# What needs to be done:
Here the requirement is to repeat every record exactly, in full.

# Data items:
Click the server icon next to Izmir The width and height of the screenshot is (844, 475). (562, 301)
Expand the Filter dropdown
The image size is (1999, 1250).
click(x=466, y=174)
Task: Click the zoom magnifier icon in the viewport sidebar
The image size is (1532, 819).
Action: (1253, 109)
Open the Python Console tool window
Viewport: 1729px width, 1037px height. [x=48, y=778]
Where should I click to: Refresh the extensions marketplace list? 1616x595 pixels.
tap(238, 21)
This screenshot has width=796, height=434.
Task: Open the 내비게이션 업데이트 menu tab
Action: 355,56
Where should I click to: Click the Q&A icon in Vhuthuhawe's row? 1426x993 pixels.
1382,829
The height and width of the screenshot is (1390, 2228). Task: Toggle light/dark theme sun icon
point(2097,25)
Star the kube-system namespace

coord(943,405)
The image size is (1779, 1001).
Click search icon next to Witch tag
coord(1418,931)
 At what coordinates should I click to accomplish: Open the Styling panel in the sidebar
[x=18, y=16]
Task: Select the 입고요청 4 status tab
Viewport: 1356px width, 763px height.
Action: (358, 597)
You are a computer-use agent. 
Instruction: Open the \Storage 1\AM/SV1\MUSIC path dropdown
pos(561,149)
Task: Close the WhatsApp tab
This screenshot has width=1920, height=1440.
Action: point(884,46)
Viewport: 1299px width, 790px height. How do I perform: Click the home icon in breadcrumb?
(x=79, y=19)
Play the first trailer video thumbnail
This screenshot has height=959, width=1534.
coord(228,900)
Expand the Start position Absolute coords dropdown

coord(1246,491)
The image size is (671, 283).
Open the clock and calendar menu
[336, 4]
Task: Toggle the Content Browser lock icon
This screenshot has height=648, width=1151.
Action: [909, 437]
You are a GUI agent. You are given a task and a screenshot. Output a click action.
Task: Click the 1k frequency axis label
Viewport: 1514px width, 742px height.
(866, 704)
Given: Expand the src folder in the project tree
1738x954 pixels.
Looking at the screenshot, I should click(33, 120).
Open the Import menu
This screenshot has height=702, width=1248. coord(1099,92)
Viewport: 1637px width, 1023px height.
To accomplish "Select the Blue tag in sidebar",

# Expected answer:
Click the server icon next to Izmir The width and height of the screenshot is (844, 475). (562, 301)
Expand the Filter dropdown
The image size is (1999, 1250).
click(x=466, y=174)
Task: Click the zoom magnifier icon in the viewport sidebar
The image size is (1532, 819).
Action: (1253, 109)
Open the Python Console tool window
Viewport: 1729px width, 1037px height. [x=48, y=778]
Where should I click to: Refresh the extensions marketplace list? 1616x595 pixels.
tap(238, 21)
This screenshot has width=796, height=434.
Task: Open the 내비게이션 업데이트 menu tab
Action: 355,56
Where should I click to: Click the Q&A icon in Vhuthuhawe's row? 1426x993 pixels.
1382,829
The height and width of the screenshot is (1390, 2228). Task: Toggle light/dark theme sun icon
point(2097,25)
Star the kube-system namespace

coord(943,405)
The image size is (1779, 1001).
Click search icon next to Witch tag
coord(1418,931)
 At what coordinates should I click to accomplish: Open the Styling panel in the sidebar
[x=18, y=16]
Task: Select the 입고요청 4 status tab
Viewport: 1356px width, 763px height.
Action: (358, 597)
You are a computer-use agent. 
Instruction: Open the \Storage 1\AM/SV1\MUSIC path dropdown
pos(561,149)
Task: Close the WhatsApp tab
This screenshot has width=1920, height=1440.
Action: point(884,46)
Viewport: 1299px width, 790px height. How do I perform: Click the home icon in breadcrumb?
(x=79, y=19)
Play the first trailer video thumbnail
This screenshot has height=959, width=1534.
coord(228,900)
Expand the Start position Absolute coords dropdown

coord(1246,491)
The image size is (671, 283).
Open the clock and calendar menu
[336, 4]
Task: Toggle the Content Browser lock icon
This screenshot has height=648, width=1151.
Action: [909, 437]
You are a GUI agent. You are given a task and a screenshot. Output a click action.
Task: Click the 1k frequency axis label
Viewport: 1514px width, 742px height.
(866, 704)
Given: Expand the src folder in the project tree
1738x954 pixels.
Looking at the screenshot, I should click(33, 120).
Open the Import menu
This screenshot has height=702, width=1248. coord(1099,92)
Viewport: 1637px width, 1023px height.
To accomplish "Select the Blue tag in sidebar",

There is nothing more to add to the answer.